++++ Selection ++++

Thread

  1. Re: Adding pg_dump flag for parallel export to pipes

    solai v <solai.cdac@gmail.com> — 2026-05-22T10:34:23Z

    Hi all,
    
    Thank you for the updated patch.
    
    On Fri, May 22, 2026 at 1:03 PM Nitin Motiani <nitinmotiani@google.com> wrote:
    >
    > Changed how pipe commands are quoted in the Windows test. The latest
    > versions are attached.
    
    I worked on reproducing the current limitation around parallel dumps
    and then tested the latest v16 patch adding --pipe support for
    pg_dump. To begin with, I verified the existing behavior.
    For example:
    pg_dump postgres | gzip > dump.sql.gz works, but does not support parallelism,
    whereas:
    pg_dump -Fd -j 4 -f dumpdir postgres
    du -sh dumpdir
    21M dumpdir
    requires intermediate disk storage. This demonstrates the current
    limitation where users must choose between parallelism and streaming
    pipelines.
    I then tested the patch introducing --pipe support. The feature is
    quite useful for modern workflows where users want to stream dump
    output directly to compression or upload pipelines without relying on
    intermediate storage. Basic functionality worked as expected.
    For example:
    pg_dump -p 55432 -Fd -j 4 --pipe="cat > dump.out" postgres, produced a
    ~38MB output file,
    and:
    pg_dump -p 55432 -Fd -j 4 --pipe="gzip > dump.gz" postgres produced, a
    compressed file (~11MB).

++++ Extracted entries ++++

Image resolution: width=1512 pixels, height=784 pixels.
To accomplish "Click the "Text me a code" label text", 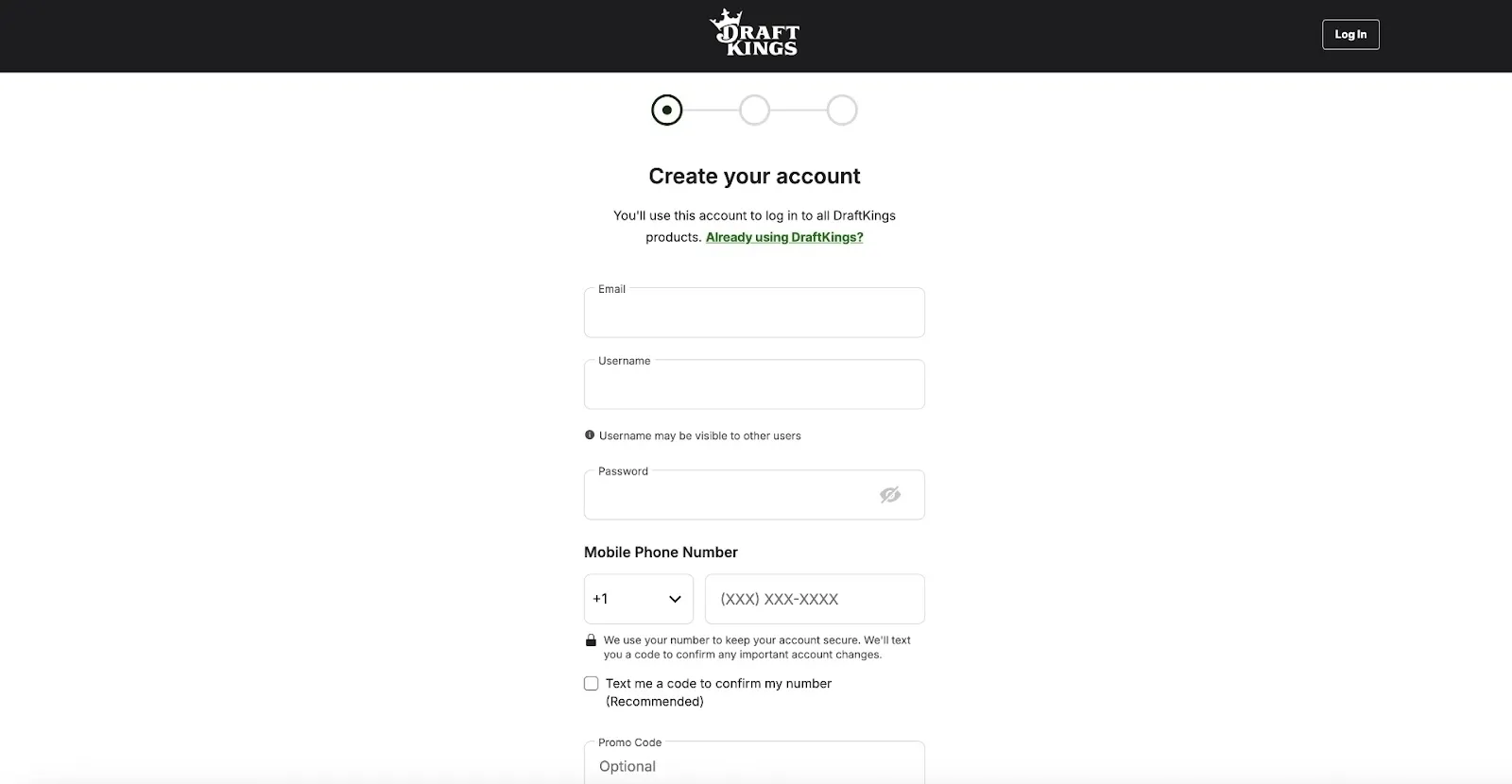I will [718, 684].
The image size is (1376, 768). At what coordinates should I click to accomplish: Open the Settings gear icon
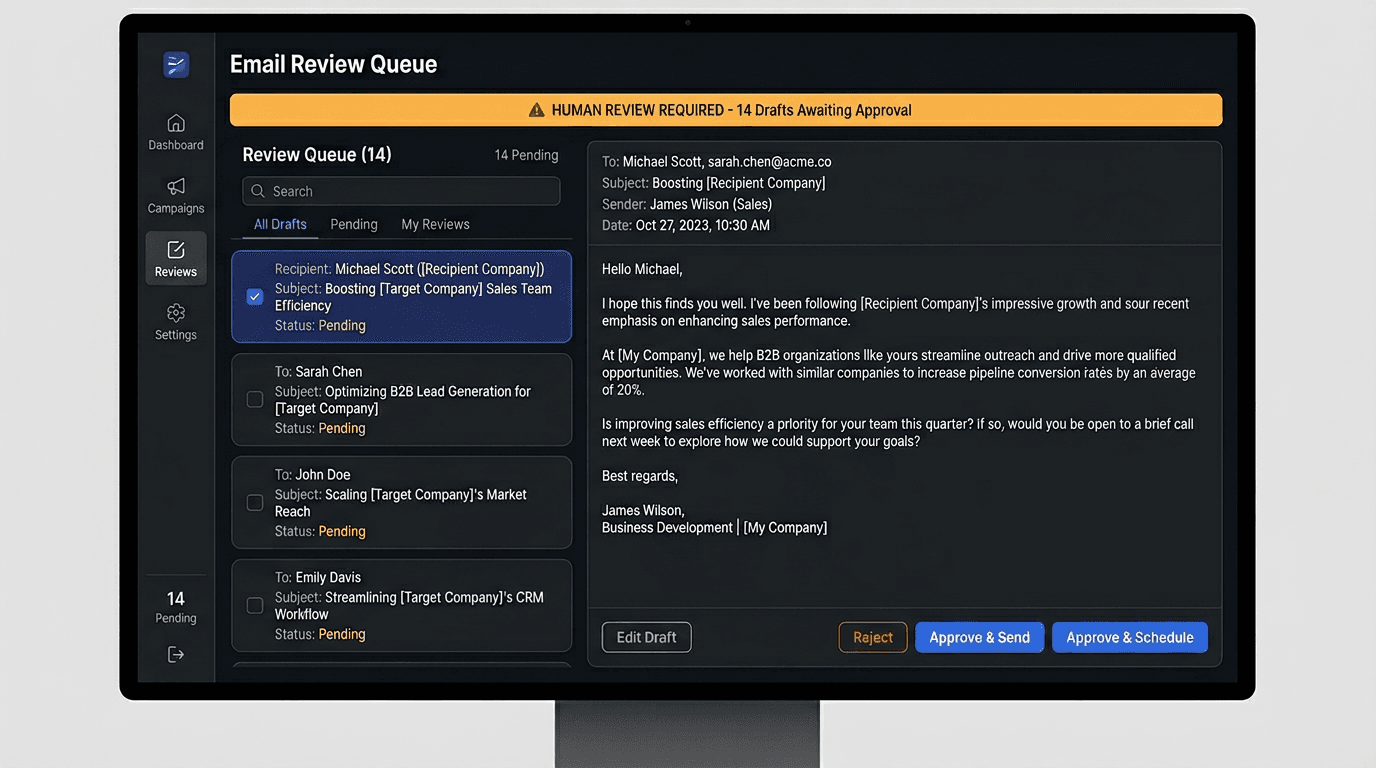click(x=176, y=313)
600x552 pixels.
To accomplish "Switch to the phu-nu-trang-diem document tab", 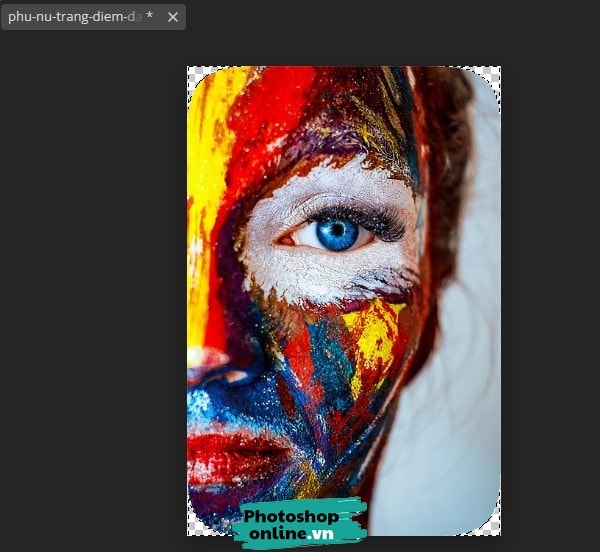I will tap(70, 17).
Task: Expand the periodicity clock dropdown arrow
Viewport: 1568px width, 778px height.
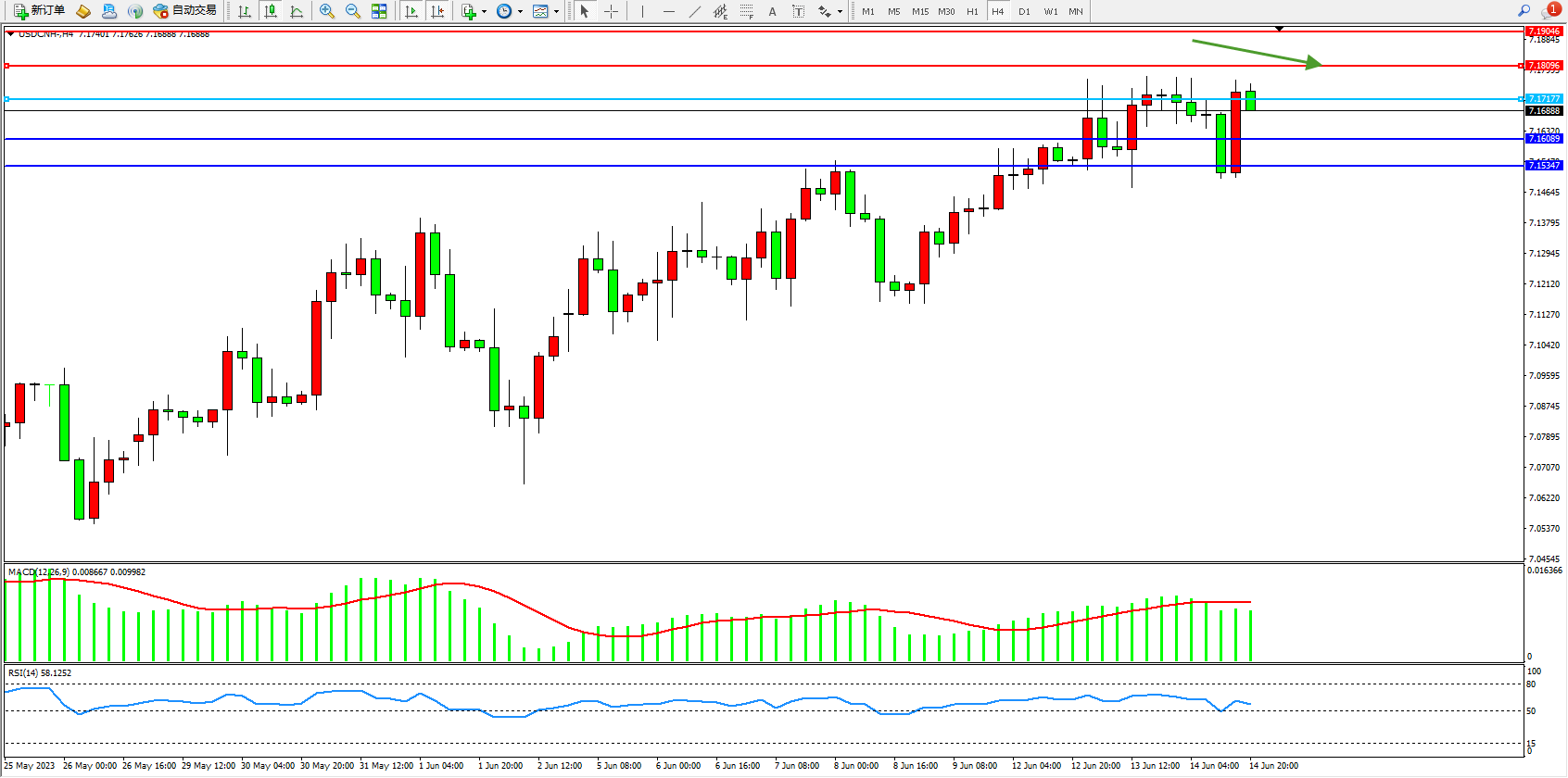Action: click(x=520, y=12)
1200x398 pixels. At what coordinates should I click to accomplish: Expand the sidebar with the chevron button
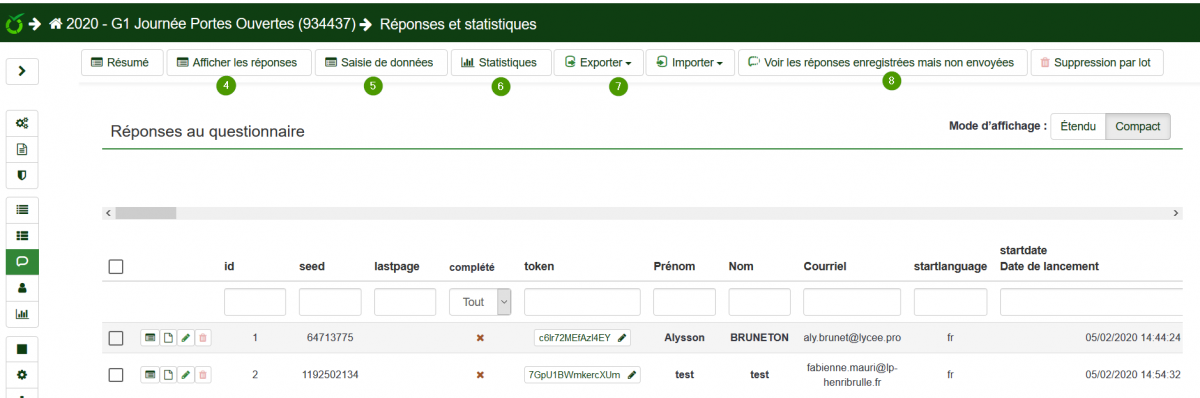click(x=22, y=71)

++++

What is asked:
(1) Summarize the reply about pg_dump pipes in two sentences.
(2) In the reply about pg_dump pipes, roughly how large was the file produced with the --pipe="gzip > dump.gz" option?
(3) Pick up the reply about pg_dump pipes after its final sentence and keep writing it.

Answers by task:
(1) The reply first demonstrates a current pg_dump limitation: piping output to gzip streams the dump without parallelism, while a parallel directory-format dump requires intermediate disk storage. It then reports that the v16 patch adding --pipe support worked as expected in basic tests, producing a ~38MB file through cat and a ~11MB compressed file through gzip.

(2) About 11MB.

(3)
    The initial contents appeared valid:
    gunzip -c dump.gz | head
    1
    2
    3
    ...
    Also, no intermediate directory was created, confirming that the patch
    enables streaming without filesystem-backed staging. Error handling
    also behaved correctly.
    For example:
    --pipe="invalid_cmd"
    resulted in:
    pg_dump: error: pipe command failed: command not found
    and:
    --pipe="gzip | false"
    resulted in:
    pg_dump: error: pipe command failed: child process exited with exit code 1
    However, I observed an important issue when using the feature with
    multiple parallel workers. Since the pipe command is executed per
    output file, using: --pipe="gzip > dump.gz", it results in multiple
    workers invoking independent gzip processes that all write to the same
    output file. This leads to corrupted or truncated output.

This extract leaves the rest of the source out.